Spontaneous coronary artery dissection (SCAD)

Spontaneous coronary artery dissection (SCAD)

Spontaneous coronary artery dissection (SCAD) is an important, though rare cause of acute coronary syndrome. Management of SCAD is different from that of acute coronary syndrome due to atherosclerosis [1]. High index of suspicion is required for the diagnosis of SCAD in young patients with acute coronary syndrome. Unlike atherosclerotic coronary artery disease, management of SCAD is mostly medical, in stable patients. Revascularization is considered only in high risk patients with left main dissection, ongoing ischemia, severely limited flow, hemodynamic compromise or refractory cardiac arrhythmia [2].

It has been mentioned that only 10% of cases occur in men, often following a physical cause like exercise or lifting heavy objects. In general, SCAD may contribute from 1 to 4% of cases of acute coronary syndrome. Percentage will be higher, of the order of 15 to 20% in peripartum acute coronary syndrome. Prevalence of up to 35% among acute coronary syndrome in women below the age of 60 years  has been reported [2].

A large series of 327 patients with SCAD has been reported from Canada [3]. 90.5% were women in this prospectively followed cohort.

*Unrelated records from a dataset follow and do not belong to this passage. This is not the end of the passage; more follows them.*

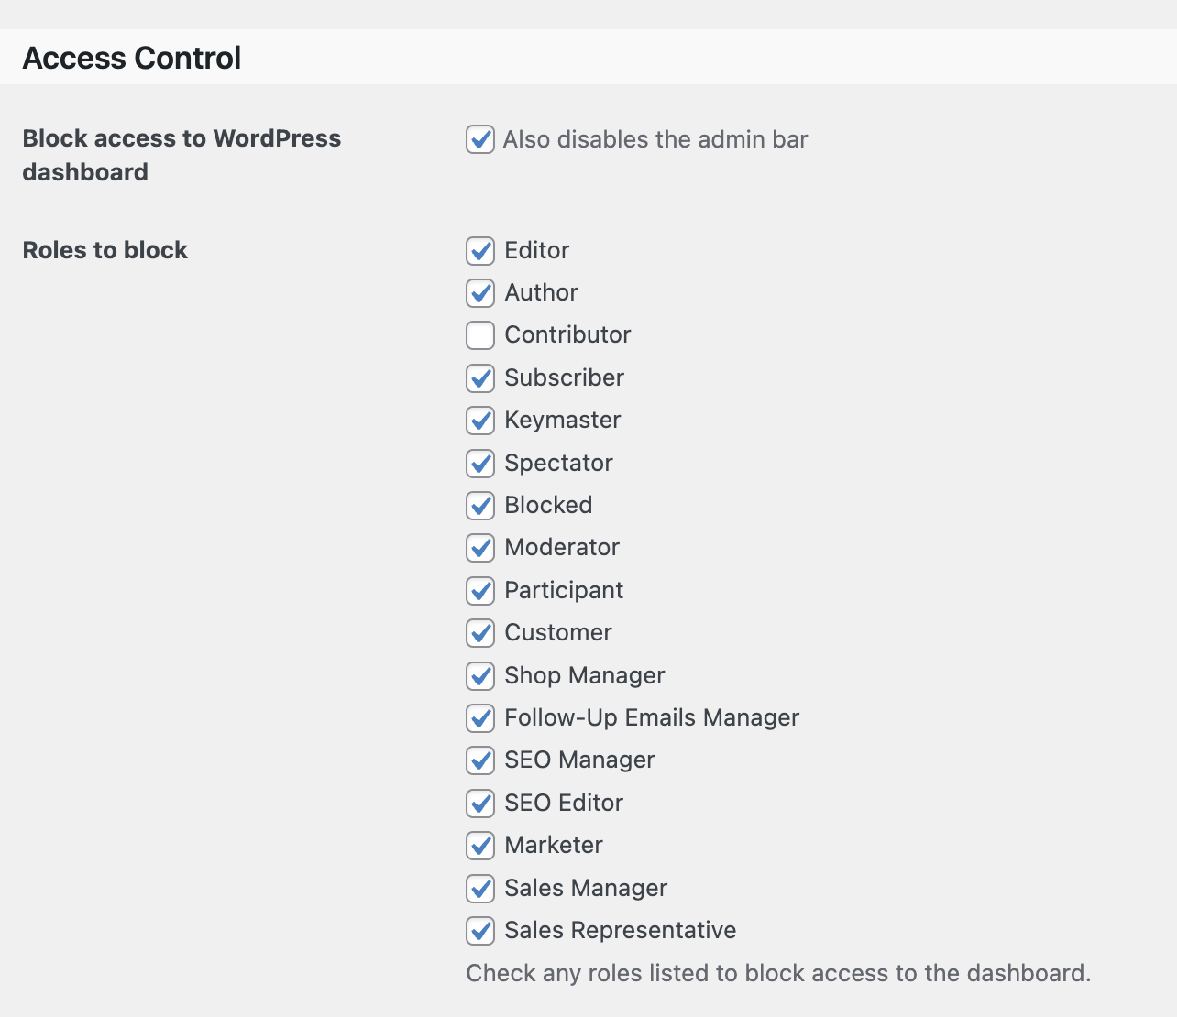This screenshot has height=1017, width=1177.
Task: Toggle the Sales Representative role checkbox
Action: click(x=480, y=930)
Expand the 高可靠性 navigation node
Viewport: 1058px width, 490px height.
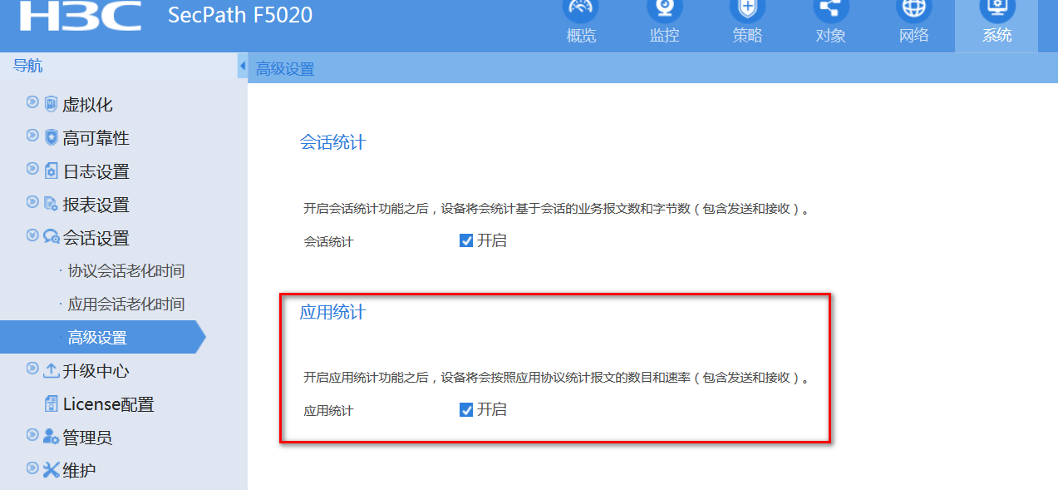32,136
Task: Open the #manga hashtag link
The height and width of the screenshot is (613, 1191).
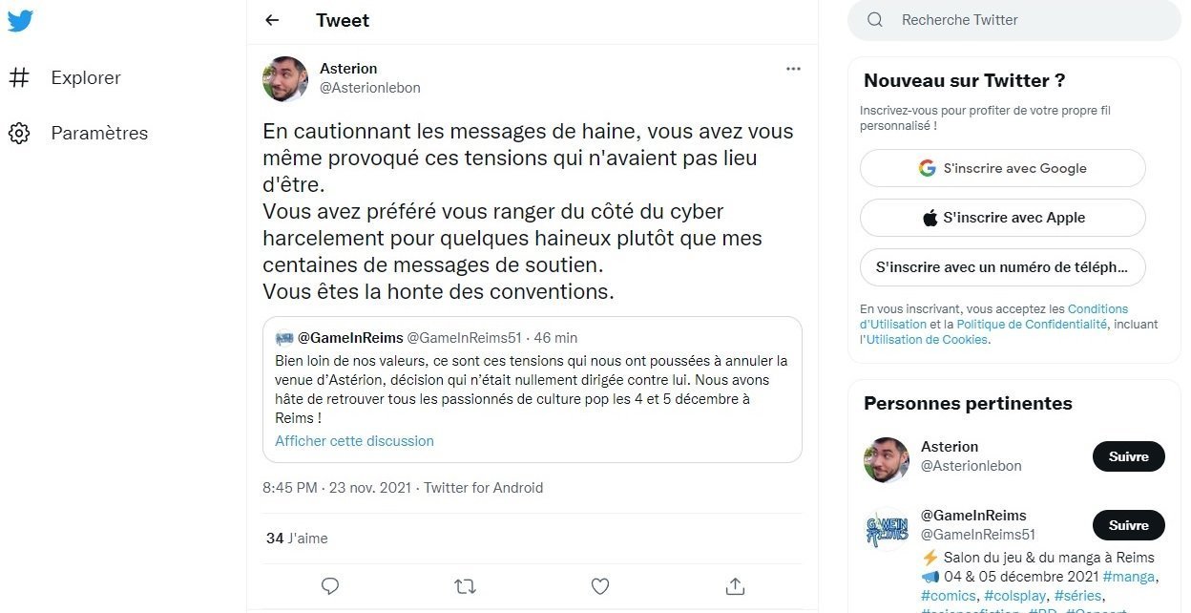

All had presented with myocardial infarction, of which 25.7% had ST elevation myocardial infarction while 74.3% had non ST segment elevation myocardial infarction. Presentation with ventricular tachycardia or fibrillation was noted in 8.9%. Emotional stress was noted in 48.3% and physical stress in 28.1% as potential precipitating factors.

Fibromuscular dysplasia was present in 62.7% and systemic inflammatory disease in 11.9%. Connective tissue disorder was noted in 4.9%. Only 16.5% were treated with percutaneous coronary interventions and 2.2% with coronary artery bypass graft surgery. 83.1% were treated medically initially. Overall major adverse event rate was 7.3% in the hospital. At a median follow up of 3.1 years, death rate was 1.2%, recurrent myocardial infarction 16.8% and stroke or transient ischemic attacks 1.2%. Recurrence of SCAD occurred in 10.4%. Beta-blocker use diminished the risk of recurrent SCAD while hypertension increased the risk [3].

Another nationwide readmission database study had 1,386 patients over a 5 year period, which constituted 0.052% of more than 2.6 million admissions with acute myocardial infarction. Readmission rate was higher with SCAD, 12.3% vs 9.9%. 80.6% of the readmissions were for a cardiac cause, 44.8% being due to acute myocardial infarction, 20.1% due to chest pain and 12.7% with arrhythmia. Over 50% of the readmissions were within one week of discharge [4].

Important aspects in long term management of SCAD are screening for fibromuscular dysplasia and other disorders of blood vessel walls, monitoring for recurrence and cardiac rehabilitation in general [2].

References

  1. Adlam D, Tweet MS, Gulati R, Kotecha D, Rao P, Moss AJ, Hayes SN. Spontaneous Coronary Artery Dissection: Pitfalls of Angiographic Diagnosis and an Approach to Ambiguous Cases. JACC Cardiovasc Interv. 2021 Aug 23;14(16):1743-1756. doi: 10.1016/j.jcin.2021.06.027. PMID: 34412792; PMCID: PMC8383825.
  2. Pristera N, Chaudhury P, Van Iterson EH, Cho LS. Spontaneous coronary artery dissection: Principles of management. Cleve Clin J Med. 2021 Nov 2;88(11):623-630. doi: 10.3949/ccjm.88a.20162. PMID: 34728488.
  3. Saw J, Humphries K, Aymong E, Sedlak T, Prakash R, Starovoytov A, Mancini GBJ. Spontaneous Coronary Artery Dissection: Clinical Outcomes and Risk of Recurrence. J Am Coll Cardiol. 2017 Aug 29;70(9):1148-1158. doi: 10.1016/j.jacc.2017.06.053. PMID: 28838364.
  4. Gad MM, Mahmoud AN, Saad AM, Bazarbashi N, Ahuja KR, Karrthik AK, Elgendy IY, Elgendy AY, Don CW, Hira RS, Massoomi MR, Saw J, Anderson RD, Kapadia SR. Incidence, Clinical Presentation, and Causes of 30-Day Readmission Following Hospitalization With Spontaneous Coronary Artery Dissection. JACC Cardiovasc Interv. 2020 Apr 27;13(8):921-932. doi: 10.1016/j.jcin.2019.12.033. PMID: 32327089.